>>>

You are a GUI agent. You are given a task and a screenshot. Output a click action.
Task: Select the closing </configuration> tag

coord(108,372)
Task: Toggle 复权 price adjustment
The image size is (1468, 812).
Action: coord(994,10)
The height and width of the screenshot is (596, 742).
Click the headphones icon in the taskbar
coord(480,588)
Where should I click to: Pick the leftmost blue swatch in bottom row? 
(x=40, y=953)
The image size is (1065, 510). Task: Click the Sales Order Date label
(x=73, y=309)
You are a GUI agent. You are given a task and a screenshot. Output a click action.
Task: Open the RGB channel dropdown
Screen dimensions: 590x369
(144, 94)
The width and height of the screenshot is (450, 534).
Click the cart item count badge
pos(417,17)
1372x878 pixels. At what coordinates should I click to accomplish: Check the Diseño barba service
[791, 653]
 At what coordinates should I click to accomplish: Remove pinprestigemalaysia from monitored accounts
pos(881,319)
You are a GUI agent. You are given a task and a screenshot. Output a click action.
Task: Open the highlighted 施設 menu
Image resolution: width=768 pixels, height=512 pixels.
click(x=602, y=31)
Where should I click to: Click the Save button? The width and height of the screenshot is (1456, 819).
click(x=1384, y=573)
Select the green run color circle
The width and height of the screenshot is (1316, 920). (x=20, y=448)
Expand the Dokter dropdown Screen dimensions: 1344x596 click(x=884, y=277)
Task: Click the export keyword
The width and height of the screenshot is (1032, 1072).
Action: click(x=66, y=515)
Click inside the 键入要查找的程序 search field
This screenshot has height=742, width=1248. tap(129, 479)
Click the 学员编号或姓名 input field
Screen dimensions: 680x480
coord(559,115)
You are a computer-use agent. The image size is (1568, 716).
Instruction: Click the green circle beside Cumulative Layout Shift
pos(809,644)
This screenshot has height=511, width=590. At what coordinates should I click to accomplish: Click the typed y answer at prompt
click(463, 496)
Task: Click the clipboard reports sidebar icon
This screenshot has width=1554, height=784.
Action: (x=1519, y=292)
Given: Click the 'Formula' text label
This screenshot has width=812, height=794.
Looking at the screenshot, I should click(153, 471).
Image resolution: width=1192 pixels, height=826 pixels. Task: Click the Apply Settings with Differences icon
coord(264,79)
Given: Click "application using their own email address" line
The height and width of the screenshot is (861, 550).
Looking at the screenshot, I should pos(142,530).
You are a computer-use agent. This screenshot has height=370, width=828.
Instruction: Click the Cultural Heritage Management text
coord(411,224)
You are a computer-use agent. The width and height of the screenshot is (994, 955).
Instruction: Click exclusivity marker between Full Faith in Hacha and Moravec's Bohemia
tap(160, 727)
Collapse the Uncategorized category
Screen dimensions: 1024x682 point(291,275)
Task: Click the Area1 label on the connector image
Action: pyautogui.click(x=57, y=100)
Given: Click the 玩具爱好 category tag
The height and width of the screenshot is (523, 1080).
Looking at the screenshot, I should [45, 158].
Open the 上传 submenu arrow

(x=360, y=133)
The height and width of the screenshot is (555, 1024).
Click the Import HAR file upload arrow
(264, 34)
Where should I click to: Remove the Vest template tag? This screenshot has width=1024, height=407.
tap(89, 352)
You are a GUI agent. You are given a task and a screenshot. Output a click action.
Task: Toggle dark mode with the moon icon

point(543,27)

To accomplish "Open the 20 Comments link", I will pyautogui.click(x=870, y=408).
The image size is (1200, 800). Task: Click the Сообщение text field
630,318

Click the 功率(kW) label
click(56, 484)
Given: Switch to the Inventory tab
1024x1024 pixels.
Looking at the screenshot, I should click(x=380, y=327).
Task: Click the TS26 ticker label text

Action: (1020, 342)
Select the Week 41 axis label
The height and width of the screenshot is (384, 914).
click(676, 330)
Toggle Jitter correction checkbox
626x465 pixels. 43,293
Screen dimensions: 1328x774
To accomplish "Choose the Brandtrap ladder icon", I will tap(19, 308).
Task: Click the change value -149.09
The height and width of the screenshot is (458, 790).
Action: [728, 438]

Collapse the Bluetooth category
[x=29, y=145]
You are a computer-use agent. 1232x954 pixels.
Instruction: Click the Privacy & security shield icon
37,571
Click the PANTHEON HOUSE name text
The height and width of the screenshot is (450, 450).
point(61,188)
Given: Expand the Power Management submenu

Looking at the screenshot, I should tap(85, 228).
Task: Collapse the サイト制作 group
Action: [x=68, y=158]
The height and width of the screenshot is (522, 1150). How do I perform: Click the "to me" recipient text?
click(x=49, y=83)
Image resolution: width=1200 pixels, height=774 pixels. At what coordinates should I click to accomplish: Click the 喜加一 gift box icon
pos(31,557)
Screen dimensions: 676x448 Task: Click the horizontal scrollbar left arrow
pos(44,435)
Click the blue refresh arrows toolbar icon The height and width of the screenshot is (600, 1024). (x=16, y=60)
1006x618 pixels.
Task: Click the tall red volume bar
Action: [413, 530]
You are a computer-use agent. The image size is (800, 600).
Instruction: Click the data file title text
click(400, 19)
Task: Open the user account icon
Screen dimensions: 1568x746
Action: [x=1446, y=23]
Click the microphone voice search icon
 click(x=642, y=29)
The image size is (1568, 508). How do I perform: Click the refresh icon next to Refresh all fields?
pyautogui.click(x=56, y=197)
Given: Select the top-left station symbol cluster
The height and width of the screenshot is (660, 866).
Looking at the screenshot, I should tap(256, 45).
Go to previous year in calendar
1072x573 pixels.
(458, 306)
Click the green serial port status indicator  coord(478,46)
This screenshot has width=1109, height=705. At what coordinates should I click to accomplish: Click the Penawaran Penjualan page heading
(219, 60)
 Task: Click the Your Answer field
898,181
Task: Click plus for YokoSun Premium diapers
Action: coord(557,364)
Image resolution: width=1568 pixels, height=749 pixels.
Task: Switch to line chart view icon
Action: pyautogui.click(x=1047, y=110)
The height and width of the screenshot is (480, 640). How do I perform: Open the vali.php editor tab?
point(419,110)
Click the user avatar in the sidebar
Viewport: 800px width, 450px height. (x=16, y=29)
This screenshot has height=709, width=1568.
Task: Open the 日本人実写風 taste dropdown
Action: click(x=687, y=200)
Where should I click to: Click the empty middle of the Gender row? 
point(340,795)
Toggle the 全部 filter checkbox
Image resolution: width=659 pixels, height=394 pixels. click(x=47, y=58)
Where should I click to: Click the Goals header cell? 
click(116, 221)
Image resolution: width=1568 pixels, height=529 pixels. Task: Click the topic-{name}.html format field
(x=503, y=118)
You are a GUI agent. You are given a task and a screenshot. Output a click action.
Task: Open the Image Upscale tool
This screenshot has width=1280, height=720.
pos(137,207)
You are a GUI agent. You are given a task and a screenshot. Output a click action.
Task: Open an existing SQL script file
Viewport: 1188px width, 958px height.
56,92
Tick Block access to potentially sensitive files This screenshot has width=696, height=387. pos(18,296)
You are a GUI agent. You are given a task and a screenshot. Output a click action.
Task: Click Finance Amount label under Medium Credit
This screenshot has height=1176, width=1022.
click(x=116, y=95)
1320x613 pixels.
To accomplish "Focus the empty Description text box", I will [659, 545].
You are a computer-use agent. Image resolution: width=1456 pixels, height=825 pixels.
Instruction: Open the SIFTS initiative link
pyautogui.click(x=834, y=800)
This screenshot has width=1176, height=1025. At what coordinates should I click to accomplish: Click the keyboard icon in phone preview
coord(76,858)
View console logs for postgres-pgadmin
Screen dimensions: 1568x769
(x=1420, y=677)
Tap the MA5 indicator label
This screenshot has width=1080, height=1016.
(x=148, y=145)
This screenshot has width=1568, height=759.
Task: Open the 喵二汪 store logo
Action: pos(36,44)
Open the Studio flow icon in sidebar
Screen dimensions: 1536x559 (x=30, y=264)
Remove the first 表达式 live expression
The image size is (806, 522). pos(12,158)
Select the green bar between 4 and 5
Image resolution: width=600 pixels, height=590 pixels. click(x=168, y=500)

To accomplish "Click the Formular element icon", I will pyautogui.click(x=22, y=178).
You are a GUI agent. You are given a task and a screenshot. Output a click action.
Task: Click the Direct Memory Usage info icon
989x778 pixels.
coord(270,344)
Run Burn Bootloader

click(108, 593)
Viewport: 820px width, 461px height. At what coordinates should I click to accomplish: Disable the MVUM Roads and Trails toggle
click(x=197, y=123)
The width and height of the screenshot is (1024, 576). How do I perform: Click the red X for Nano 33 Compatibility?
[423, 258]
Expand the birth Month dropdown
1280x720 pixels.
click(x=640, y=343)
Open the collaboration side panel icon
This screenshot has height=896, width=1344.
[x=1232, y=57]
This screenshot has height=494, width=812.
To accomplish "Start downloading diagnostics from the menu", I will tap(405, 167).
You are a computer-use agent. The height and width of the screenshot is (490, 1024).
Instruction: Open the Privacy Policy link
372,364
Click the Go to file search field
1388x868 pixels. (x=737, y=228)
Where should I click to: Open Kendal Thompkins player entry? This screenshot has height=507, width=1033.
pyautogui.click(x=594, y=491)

<<<

REQUIREMENT>
If a line in the material above contains "computer", show that line.

TASK SOLUTION>
You are a computer-use agent. The image size is (1568, 716).
You are a computer-use agent. This screenshot has height=370, width=828.
You are a computer-use agent. The width and height of the screenshot is (994, 955).
You are a computer-use agent. 1232x954 pixels.
You are a computer-use agent. The image size is (800, 600).
You are a computer-use agent. Image resolution: width=1456 pixels, height=825 pixels.
You are a computer-use agent. The height and width of the screenshot is (490, 1024).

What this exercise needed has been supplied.